The Colorado Division of Wildlife has been involved in discussions about urban deer problems in Craig since 2008, when the Craig City Council established a committee to look at the issue.
In response to that work and to citizen complaints, the DOW came up with a multi-faceted list of things that can be done.
Our recommendations include: increased public education about the issue and the causes; urging city officials to pass a strong anti-feeding ordinance; encouraging residents to use landscaping items that discourage deer; making sure that local building codes and homeowners association rules don’t prevent construction of fencing that excludes deer if people chose to build it; and methods for culling the existing deer from the community.
This is a difficult issue and there isn’t an easy or a right answer. Some people like to have the deer roaming through town. Other people don’t feel safe or worry about pets, children or the elderly.
In the end, the citizens of Craig must decide what the acceptable number of deer in town is. As wildlife managers, we can help the community reach that number.
The use of limited hunting seasons, sharpshooters and trapping are the most effective options to reduce the existing population if the community determines through its elected officials that there are too many deer.
We have heard and understand the concerns about the use of professional sharpshooters. While it is a safe, successful and effective method that is used in many communities in the upper Midwest and on the East Coast to address deer overpopulations, we are only prepared to engage in methods that are agreed to by the citizens of Craig through their elected officials.
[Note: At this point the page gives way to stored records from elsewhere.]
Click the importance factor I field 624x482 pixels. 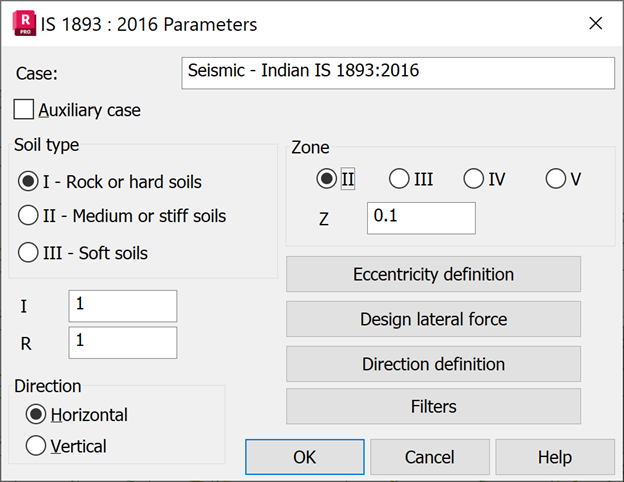[122, 306]
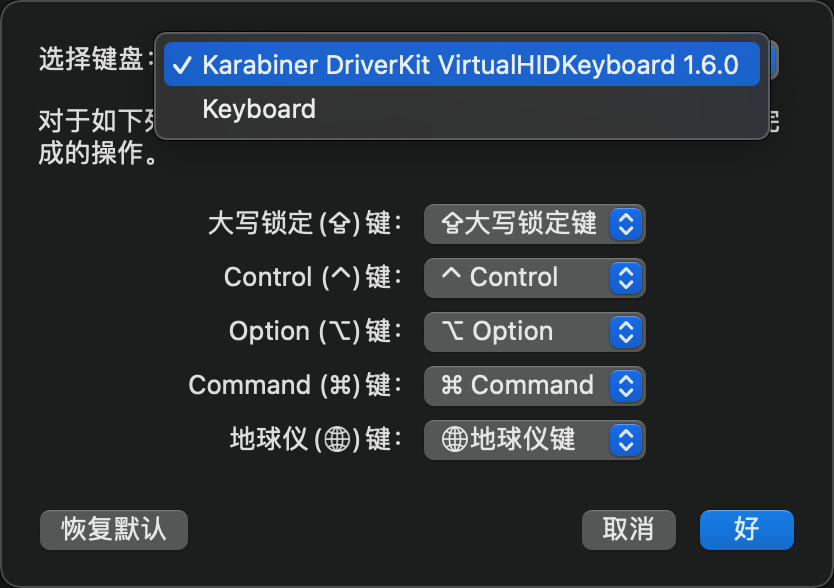Open the 地球仪键 mapping dropdown
834x588 pixels.
coord(535,440)
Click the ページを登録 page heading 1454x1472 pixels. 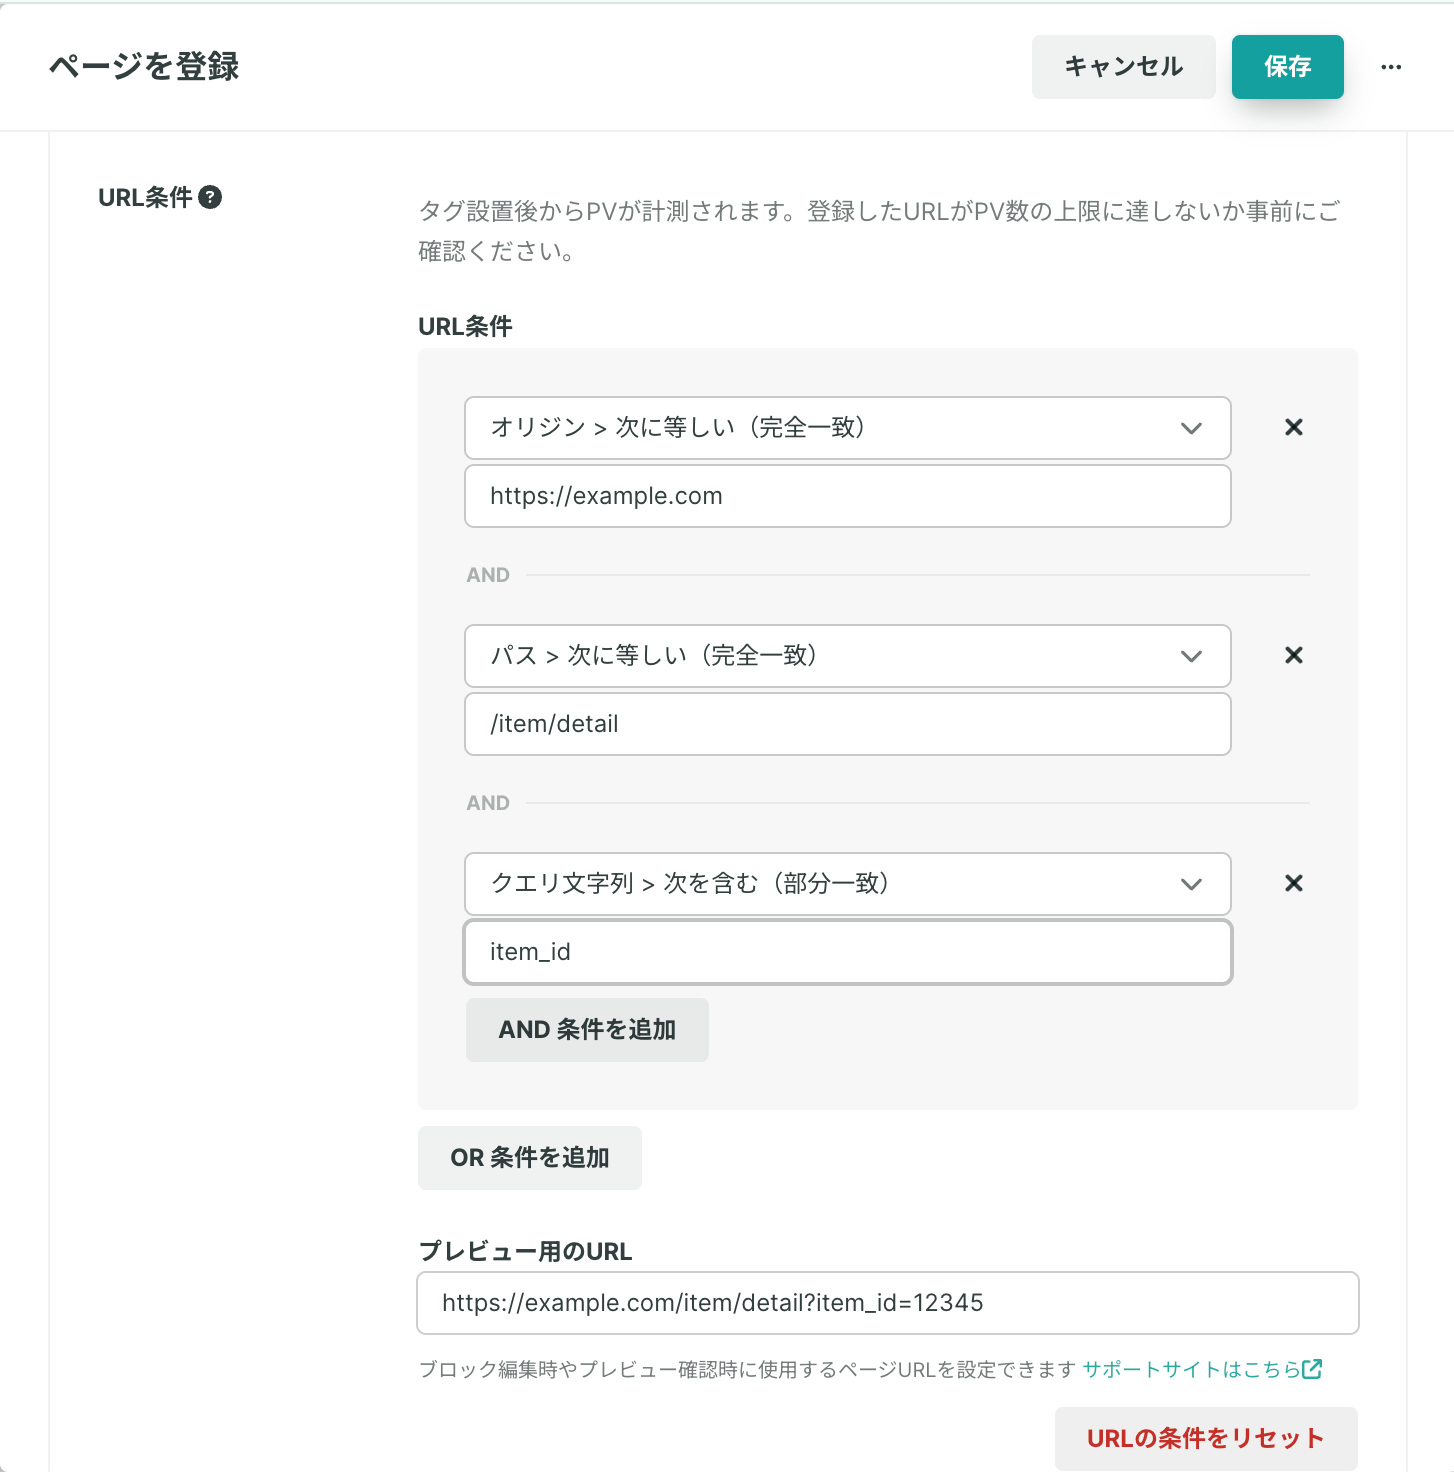pos(144,67)
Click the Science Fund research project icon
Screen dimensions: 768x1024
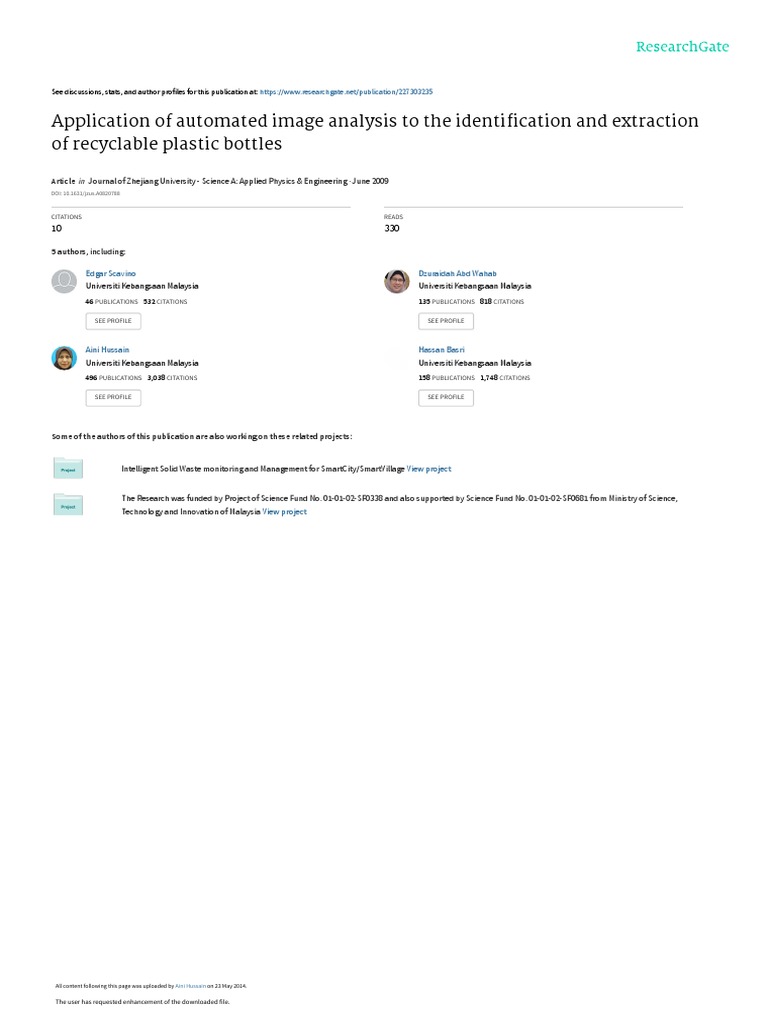click(x=68, y=505)
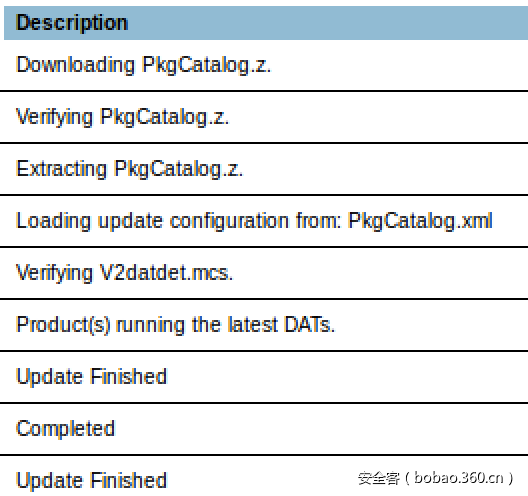Click the word Downloading in first row
The width and height of the screenshot is (528, 496).
click(x=75, y=65)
What we have said is that it is inhumane to relocate these deer. Studies show that a majority of relocated deer will die soon after relocation.
Whether they starve to death or are killed by vehicles trying to return to the place they were captured, moving the problem is not a humane or acceptable approach.
Moving problem deer to die or become someone else’s problem isn’t a good idea. Our policy is to trap and humanely euthanize the deer, and put the meat to use in the community.
The DOW is willing to help when the residents of Craig and the city council decide if Craig has reached or exceeded the appropriate number of deer in town.
Regardless of the decision the council makes, the DOW will continue to respond to complaints about public safety.
This issue is emotional and tough. In the end, no effort will be successful unless the community and the DOW can come together on an acceptable approach.